Anti-anxiety drugs dementia link
Popular anti-anxiety drugs, such as Valium, have been linked with an increased risk of dementia in pensioners, according to new research. Patients over the age of 65 years who started taking benzodiazepines had a 50% increased chance of developing dementia within 15 years compared with people who had never used the drug.
Popular anti-anxiety drugs, such as Valium, have been linked with an increased risk of dementia in pensioners, according to new research.
Patients over the age of 65 years who started taking benzodiazepines, also known as benzos, had a 50% increased chance of developing dementia within 15 years compared with people who had never used the drug, researchers from the University of Bordeaux, France, claimed.
The drug is widely used in many countries, with 30% of people aged over 65 years and living in France taking benzodiazepines.
The research examined 1,063 people with an average age of 78 years over two decades. They had never taken the drug before and were all free from dementia. They found 95 patients started taking benzodiazepine during the study.

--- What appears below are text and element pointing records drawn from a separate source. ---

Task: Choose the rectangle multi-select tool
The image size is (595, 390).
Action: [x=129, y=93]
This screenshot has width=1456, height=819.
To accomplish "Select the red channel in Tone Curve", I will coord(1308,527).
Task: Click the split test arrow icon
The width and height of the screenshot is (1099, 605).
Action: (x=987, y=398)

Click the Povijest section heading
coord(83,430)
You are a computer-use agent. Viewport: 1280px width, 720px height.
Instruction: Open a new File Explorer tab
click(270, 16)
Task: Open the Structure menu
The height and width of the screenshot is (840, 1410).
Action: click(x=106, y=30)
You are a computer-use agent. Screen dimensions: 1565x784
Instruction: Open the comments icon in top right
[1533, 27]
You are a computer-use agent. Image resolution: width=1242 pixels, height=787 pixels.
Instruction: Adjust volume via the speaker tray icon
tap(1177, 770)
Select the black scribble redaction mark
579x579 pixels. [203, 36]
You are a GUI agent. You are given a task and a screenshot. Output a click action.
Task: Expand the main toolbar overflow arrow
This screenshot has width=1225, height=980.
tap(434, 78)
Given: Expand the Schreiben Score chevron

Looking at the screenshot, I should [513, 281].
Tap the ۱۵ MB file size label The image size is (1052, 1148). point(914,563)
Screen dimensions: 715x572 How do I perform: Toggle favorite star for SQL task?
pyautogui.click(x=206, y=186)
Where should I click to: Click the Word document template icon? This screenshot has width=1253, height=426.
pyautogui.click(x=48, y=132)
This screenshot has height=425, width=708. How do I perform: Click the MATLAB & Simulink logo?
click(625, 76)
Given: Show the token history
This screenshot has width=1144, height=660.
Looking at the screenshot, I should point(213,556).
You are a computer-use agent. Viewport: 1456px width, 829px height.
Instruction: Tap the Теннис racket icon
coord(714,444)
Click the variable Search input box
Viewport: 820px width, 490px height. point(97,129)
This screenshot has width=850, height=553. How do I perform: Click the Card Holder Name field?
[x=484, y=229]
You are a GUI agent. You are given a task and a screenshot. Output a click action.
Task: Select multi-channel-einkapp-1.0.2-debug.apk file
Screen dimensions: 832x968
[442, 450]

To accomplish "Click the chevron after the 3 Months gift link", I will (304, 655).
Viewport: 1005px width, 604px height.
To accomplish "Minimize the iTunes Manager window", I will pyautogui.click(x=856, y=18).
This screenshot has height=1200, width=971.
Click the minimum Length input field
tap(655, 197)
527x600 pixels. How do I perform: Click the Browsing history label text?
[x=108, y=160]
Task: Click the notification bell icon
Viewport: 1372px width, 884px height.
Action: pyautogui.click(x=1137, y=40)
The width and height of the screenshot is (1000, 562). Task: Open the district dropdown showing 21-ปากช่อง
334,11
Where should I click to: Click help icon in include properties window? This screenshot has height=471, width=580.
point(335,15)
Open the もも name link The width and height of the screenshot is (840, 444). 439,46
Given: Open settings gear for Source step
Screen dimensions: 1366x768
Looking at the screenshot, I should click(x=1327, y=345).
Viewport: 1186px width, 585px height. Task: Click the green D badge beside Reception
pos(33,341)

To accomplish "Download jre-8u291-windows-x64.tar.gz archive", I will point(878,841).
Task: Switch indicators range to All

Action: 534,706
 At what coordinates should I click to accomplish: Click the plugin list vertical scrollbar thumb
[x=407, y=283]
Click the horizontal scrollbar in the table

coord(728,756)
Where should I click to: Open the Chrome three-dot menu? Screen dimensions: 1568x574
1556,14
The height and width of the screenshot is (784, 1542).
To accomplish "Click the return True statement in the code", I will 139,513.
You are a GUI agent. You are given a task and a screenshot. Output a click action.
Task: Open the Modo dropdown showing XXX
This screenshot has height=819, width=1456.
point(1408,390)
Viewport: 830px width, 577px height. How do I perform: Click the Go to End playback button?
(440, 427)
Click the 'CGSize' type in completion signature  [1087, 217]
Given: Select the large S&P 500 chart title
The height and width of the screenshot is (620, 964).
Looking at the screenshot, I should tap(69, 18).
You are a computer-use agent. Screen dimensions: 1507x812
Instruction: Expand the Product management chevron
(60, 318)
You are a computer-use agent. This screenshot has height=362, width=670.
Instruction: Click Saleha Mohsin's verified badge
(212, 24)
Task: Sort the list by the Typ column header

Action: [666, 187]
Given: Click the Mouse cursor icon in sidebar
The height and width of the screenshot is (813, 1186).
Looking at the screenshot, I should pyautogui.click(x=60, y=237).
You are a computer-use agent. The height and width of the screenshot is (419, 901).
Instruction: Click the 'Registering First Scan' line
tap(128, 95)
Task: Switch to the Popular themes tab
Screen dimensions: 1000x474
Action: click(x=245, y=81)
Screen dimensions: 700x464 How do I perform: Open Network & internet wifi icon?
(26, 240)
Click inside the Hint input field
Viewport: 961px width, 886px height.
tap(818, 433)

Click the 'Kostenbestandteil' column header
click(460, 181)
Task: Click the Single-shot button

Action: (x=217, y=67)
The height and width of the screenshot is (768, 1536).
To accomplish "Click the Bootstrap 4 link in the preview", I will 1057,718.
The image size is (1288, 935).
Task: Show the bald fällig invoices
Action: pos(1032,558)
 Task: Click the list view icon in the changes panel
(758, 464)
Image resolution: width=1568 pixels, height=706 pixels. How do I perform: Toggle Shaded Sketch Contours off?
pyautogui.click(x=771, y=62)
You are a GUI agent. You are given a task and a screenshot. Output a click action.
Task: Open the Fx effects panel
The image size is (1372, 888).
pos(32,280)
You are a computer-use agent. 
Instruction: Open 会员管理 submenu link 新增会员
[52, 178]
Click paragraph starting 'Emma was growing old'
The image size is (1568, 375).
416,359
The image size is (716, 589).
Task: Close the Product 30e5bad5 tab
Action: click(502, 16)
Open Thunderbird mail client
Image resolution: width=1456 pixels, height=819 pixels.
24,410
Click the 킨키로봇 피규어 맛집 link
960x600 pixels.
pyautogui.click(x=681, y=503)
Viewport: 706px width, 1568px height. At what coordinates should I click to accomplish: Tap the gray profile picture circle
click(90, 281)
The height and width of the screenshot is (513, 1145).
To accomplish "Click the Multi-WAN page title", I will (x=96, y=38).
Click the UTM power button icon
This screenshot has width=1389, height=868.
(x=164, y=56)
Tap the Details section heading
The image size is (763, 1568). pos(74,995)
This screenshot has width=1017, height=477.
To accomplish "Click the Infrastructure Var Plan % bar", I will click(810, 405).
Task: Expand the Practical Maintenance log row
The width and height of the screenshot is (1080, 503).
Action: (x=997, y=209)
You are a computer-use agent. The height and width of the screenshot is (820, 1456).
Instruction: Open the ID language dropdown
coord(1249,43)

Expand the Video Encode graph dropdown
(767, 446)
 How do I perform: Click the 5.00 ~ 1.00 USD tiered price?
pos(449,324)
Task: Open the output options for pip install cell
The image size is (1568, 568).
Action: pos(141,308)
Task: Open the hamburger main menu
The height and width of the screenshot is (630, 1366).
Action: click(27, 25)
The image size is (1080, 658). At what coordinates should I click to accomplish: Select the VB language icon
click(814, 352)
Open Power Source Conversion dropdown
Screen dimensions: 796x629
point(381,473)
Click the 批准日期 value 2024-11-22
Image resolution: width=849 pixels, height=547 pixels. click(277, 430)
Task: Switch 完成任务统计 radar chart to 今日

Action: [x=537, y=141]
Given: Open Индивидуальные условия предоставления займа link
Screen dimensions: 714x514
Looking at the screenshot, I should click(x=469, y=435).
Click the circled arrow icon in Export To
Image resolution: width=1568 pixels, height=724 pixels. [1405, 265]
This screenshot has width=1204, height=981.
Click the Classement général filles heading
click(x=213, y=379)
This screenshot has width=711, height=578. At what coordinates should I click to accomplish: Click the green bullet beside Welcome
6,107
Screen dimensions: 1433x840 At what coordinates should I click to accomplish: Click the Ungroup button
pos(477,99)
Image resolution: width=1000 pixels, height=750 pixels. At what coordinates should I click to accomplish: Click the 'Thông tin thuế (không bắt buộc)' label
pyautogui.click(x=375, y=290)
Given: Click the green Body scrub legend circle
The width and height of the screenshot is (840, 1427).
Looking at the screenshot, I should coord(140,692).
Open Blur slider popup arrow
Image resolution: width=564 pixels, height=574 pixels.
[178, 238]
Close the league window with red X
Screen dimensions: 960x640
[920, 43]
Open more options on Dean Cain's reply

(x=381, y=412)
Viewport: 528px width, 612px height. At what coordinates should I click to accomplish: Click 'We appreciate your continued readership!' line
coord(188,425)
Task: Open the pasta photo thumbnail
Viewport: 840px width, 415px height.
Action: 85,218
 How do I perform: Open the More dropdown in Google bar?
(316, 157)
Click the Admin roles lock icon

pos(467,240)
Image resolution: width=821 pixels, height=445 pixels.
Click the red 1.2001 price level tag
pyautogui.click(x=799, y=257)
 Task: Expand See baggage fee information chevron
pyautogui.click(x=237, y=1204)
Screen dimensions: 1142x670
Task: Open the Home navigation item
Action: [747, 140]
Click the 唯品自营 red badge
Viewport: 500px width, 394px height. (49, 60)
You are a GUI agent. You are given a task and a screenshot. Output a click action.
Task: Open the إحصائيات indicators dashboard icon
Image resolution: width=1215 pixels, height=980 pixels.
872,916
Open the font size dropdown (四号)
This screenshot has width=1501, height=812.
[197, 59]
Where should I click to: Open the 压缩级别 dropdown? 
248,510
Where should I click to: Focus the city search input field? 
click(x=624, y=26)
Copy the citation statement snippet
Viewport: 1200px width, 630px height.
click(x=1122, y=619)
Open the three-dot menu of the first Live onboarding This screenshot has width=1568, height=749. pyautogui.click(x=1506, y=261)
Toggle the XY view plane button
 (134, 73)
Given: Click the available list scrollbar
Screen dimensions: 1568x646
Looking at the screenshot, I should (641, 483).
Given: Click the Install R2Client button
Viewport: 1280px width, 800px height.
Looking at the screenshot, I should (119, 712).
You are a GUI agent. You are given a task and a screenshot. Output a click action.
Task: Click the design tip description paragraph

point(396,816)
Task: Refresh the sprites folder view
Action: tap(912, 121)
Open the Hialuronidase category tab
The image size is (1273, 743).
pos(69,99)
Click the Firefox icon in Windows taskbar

After a 15year follow-up, 253 people developed dementia. Of these, 30 began to take the drugs between three and five years into the study.
The chance of dementia occurring in those who had taken the drugs was 4.8 per 100 “person years” – a statistical measure representing one person at risk of development of a disease during a period of one year.
“In this large, prospective, population based study of elderly people who were free of dementia and did not use benzodiazepines until at least the third year of follow-up, new use of benzodiazepines was associated with a significant, about 50% increase in the risk of dementia,” the authors wrote.
Benzodiazepines remain useful for the treatment of acute anxiety states and transient insomnia, but have reported links to increased falls in the elderly.
The authors warned physicians to carefully assess the expected benefits of the use of benzodiazepines in the light of these adverse effects and, whenever possible, limit prescription to a few weeks as recommended by the good practice guidelines.
“In particular, uncontrolled chronic use of benzodiazepines in elderly people should be cautioned against,” they stated.